Job: State how many lines of the material below contain the word "Open", giving only the number.

** Start of Listed entries **

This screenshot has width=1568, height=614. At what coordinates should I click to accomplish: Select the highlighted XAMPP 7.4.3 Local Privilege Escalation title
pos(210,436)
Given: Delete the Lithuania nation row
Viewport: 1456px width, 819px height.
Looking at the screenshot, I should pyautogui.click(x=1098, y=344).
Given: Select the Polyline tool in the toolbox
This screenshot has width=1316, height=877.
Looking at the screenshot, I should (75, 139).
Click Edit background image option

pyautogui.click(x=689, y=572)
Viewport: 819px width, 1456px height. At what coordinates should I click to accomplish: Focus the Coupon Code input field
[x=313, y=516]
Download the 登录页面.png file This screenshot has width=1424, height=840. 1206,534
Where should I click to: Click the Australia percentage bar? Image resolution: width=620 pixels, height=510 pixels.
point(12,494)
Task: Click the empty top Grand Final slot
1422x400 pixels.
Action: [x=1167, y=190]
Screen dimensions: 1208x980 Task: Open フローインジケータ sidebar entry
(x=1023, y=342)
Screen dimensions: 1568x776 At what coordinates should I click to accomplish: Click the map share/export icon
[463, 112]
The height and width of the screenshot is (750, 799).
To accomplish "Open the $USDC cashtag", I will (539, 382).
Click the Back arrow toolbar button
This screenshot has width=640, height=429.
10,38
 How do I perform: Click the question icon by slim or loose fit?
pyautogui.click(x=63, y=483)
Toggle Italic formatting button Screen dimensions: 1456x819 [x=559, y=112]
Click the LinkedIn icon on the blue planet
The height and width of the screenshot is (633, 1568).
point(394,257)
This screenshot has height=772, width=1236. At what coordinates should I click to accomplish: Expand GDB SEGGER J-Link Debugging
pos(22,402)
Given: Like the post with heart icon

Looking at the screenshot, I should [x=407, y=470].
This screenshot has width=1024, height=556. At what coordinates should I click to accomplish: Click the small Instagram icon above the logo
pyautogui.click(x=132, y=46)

** End of Listed entries **

Task output: 2